Protein C Activity : 1000746

The aliquot must remain frozen. Freeze thaw cycle will adversely affect specimen integrity. CRITICAL FROZEN: Separate specimens must be submitted when multiple tests are ordered.

Test Code
PRTCA or 1000746

Alias/See Also
Functional Protein C

CPT Codes

Blue top tube, 3.2% sodium citrate.
• Obtain venous blood by clean venipuncture. Avoid slow-flowing draws and/or traumatic venipunctures as either of these may result in an activated or clotted specimen. Do not use needles smaller than 23 gauge. Do not leave the tourniquet on for an extended length of time before drawing the sample.
• A pilot tube (non-additive or light blue tube) before drawing coagulation specimens in light blue vacuum tubes is only necessary when using a butterfly blood collection set as this will cause reduced draw volume in the first tube. Discard the pilot tube.
• Fill light blue tubes as far as vacuum will allow and mix by gentle inversion. Exact ratio of nine parts blood to one part anticoagulant must be maintained. Inadequate filling of the sample tube will alter this ratio and may lead to inaccurate results. Patients who have hematocrit values above 55 percent should have the anticoagulant adjusted to maintain the 9:1 ratio. Use the following formula to determine the amount of anticoagulant to use: [(100 – Hct) / (595 – Hct) ]* total volume = amount of anticoagulant required.
• After collecting the blood, examine the tube to ensure that it is filled to within 90% of the fill line.
• Note: Specimens containing heparin should not be used for coagulation studies. If possible, stop heparin therapy before the draw to avoid contamination. Heparin interferes with most clotting assays. If heparinized line must be used to obtain the sample, flush line with 5mL saline and discard the first 5 mL of blood drawn into a syringe, or 6 “dead space” volumes of the line.

Transport Container
Blood collected in 3.2% sodium citrate (light blue top tube). Proper blood to anticoagulant ratio is required. The tubes must be at a 100 ± 10% fill volume to maintain the correct ratio. Centrifuge light blue-top tube at 1500 g for no less than 15 minutes or speed/time to consistently yield platelet-poor plasma (<10,000/µL). Using a plastic pipette, remove plasma, taking care to avoid the WBC/platelet buffy layer, and place into a plastic transport tube (Min. 1 mL). Immediately freeze the aliquot and ship on dry ice.

Transport Temperature

Specimen Stability
After separation from cells: Ambient: Unacceptable; Refrigerated: Unacceptable; Frozen: 30 days

Reject Criteria (Eg, hemolysis? Lipemia? Thaw/Other?)
Hemolysis; marked icterus; marked lipemia; received thawed; received refrigerated; received room temperature


Setup Schedule
Tuesday & Thursday

Report Available
1-6 days

Reference Range
67-144 %

Clinical Significance
Determination of functional activity of Protein C in plasma via clotting-based assay.
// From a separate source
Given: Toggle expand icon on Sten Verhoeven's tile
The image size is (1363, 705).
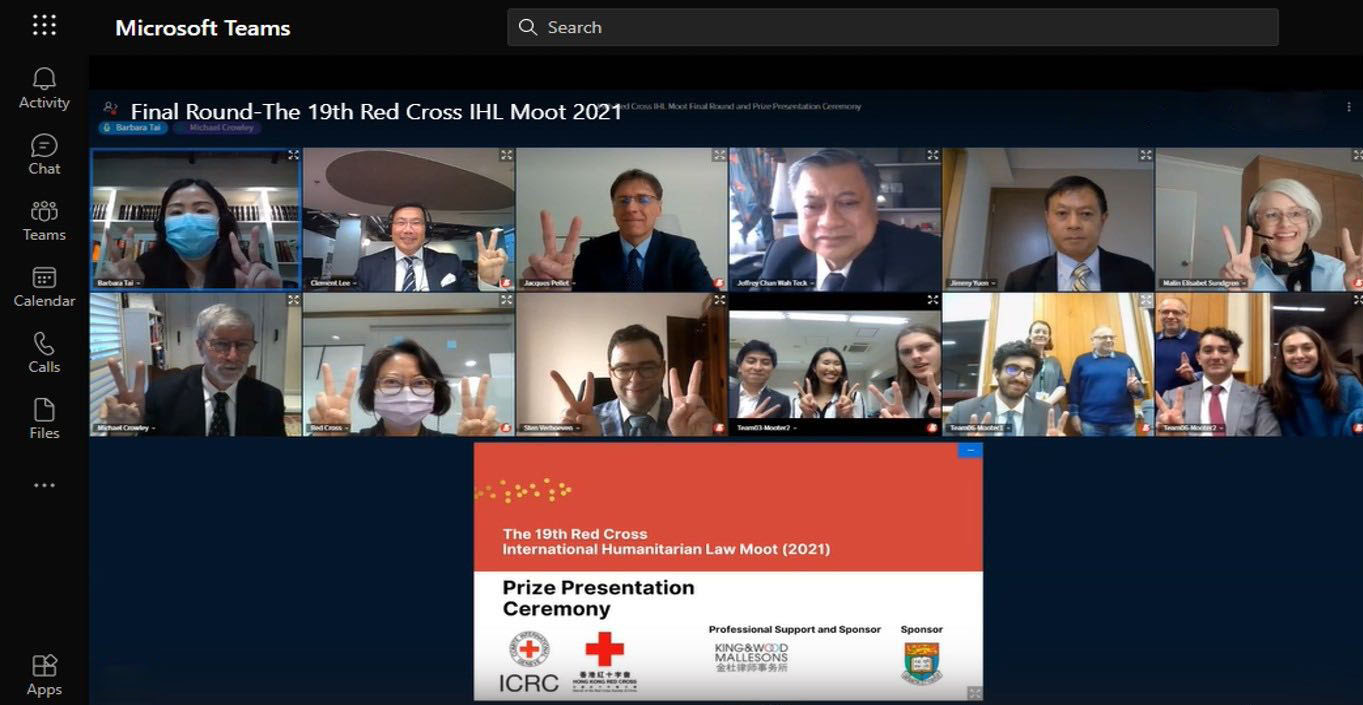Looking at the screenshot, I should pos(719,300).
Protein C is a vitamin-K-dependent coagulation inhibitor, which regulates the activity of coagulation factors V and VIII. Congenital heterozygous deficiency leads to a high, age-dependent incidence of venous thromboses. An acquired deficiency may be due to vitamin K deficiency, e.g., as a result of absorption disturbances or oral anticoagulant therapy. In vitamin K deficiency, other vitamin K-dependent coagulation factors are also diminished in activity and therefore the risk of thrombosis under these conditions is small. Due to the short half-life of Protein C, the induction of oral anticoagulant therapy may lead to very low levels of Protein C activity with the risk of coumarin necroses.

Protein C Reagent detects essential functions of Activated Protein C such as proteolysis of Factor V and VIII and interaction with Protein S. Protein C synthesized in conditions of vitamin K deficiency is not detected and therefore the Protein C activity found is lower than with chromogenic methods.


1. Highly elevated activities of coagulation Factor VIII yield lowered Protein C values as
a result of the measurement principle (modified APTT) used.

2. The presence of a mutation of Factor V at the protein Ca cleavage site (Factor V Leiden)
may likewise lead to diminished recovery of Protein C.

3. Heparin up to a concentration of 2 U/mL does not interfere.

4. Lupus anticoagulants are reported to interfere and may lead to prolonged
clotting times, thus indicating apparently higher Protein C concentrations.

5. Hemolyzed specimens are not suitable for Protein C determination.

Performing Laboratory
med fusion

The CPT Codes provided in this document are based on AMA guidelines and are for informational purposes only. CPT coding is the sole responsibility of the billing party. Please direct any questions regarding coding to the payor being billed. Any Profile/panel component may be ordered separately. Reflex tests are performed at an additional charge.